Vorreiter Rewe hält sich zu den wirtschaftlichen Erfolgen der Spätöffnung weitgehend bedeckt, will sich aus „grundsätzlichen Erwägungen“ heraus zu dem Thema nicht äußern. In einem früheren Interview bezeichnete Rewe-Chef Alain Caparros die Spätöffnung als „hoch attraktive Nische“, in der es gelungen sei, vor allem Tankstellen, Kiosken und Fast-Food-Restaurants Kunden abzunehmen. Zehn Prozent des Wochenumsatzes erwirtschaften Rewe-Märkte und Penny-Discounter laut Caparros zwischen 20 und 22 Uhr. Bei den Märkten, die bis Mitternacht geöffnet haben, kommen in der Zeit von 22 bis 24 Uhr noch einmal zwei bis drei Prozent der Erlöse hinzu.

Billig ist diese Strategie für Rewe aber nicht, da die Beschäftigten laut Tarifvertrag von 18.30 Uhr bis 20 Uhr einen Gehaltszuschlag von 20 Prozent erhalten, ab 20 Uhr sind es sogar 50 Prozent. „Diese Vorgaben werden in den Hamburger Rewe-Filialen nach unseren Erkenntnissen auch eingehalten“, sagt Arno Peukes, der bei der Gewerkschaft Ver.di den Bereich Handel verantwortet.
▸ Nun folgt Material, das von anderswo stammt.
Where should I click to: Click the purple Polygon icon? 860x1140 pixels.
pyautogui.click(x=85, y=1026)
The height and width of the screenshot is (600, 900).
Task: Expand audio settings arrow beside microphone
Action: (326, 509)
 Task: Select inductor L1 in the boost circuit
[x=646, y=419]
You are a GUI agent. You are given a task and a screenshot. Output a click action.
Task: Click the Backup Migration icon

Gerechtfertigt sind die Zuschläge in jedem Fall, denn die Spätöffnung ist zumindest an Standorten wie dem Schanzenviertel nichts für Beschäftigte mit schwachen Nerven. Quasi im Viertelstundentakt muss ein Rewe-Mitarbeiter an diesem Abend Betrunkene der Filiale verweisen. Direkt vor der Tür gerät ein junger Mann mit einem Polizisten aneinander und wird nach einem Wortgefecht in Handschellen abgeführt. „Dabei ist dies noch einer der ruhigeren Abende“, meint eine Verkäuferin.